● Activity: Lines in the listing below that include the word "agent" need to be copied.

● Task input:

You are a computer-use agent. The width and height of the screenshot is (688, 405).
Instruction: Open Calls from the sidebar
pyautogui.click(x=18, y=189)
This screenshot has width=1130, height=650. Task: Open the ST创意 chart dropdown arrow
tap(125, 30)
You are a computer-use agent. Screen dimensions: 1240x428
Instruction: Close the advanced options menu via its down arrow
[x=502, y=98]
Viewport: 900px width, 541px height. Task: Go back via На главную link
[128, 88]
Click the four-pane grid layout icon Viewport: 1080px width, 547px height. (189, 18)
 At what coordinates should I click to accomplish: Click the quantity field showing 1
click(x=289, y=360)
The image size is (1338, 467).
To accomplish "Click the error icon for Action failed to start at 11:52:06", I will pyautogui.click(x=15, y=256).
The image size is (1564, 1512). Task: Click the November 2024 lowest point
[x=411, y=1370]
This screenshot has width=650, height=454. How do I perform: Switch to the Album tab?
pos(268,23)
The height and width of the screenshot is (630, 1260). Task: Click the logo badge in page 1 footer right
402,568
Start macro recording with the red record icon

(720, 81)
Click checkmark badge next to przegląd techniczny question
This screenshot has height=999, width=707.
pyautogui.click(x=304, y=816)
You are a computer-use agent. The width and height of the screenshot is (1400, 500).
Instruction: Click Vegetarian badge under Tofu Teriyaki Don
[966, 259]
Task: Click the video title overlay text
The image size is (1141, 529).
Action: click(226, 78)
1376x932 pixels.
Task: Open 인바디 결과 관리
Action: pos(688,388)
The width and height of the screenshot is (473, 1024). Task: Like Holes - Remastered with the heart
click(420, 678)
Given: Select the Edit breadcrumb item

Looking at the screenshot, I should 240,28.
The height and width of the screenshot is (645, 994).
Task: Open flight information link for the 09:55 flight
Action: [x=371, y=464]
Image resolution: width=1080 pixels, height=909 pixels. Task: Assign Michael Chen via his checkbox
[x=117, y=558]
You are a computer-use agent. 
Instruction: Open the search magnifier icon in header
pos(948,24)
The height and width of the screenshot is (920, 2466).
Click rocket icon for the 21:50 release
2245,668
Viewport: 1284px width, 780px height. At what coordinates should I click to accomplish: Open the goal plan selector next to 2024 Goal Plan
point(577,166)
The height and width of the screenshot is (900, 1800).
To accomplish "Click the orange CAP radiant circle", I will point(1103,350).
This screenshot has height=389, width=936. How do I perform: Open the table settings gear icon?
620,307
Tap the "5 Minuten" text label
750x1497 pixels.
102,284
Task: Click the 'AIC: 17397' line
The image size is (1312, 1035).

● Response area:
You are a computer-use agent. The width and height of the screenshot is (688, 405).
You are a computer-use agent. Screen dimensions: 1240x428
You are a computer-use agent. The width and height of the screenshot is (1400, 500).
You are a computer-use agent. 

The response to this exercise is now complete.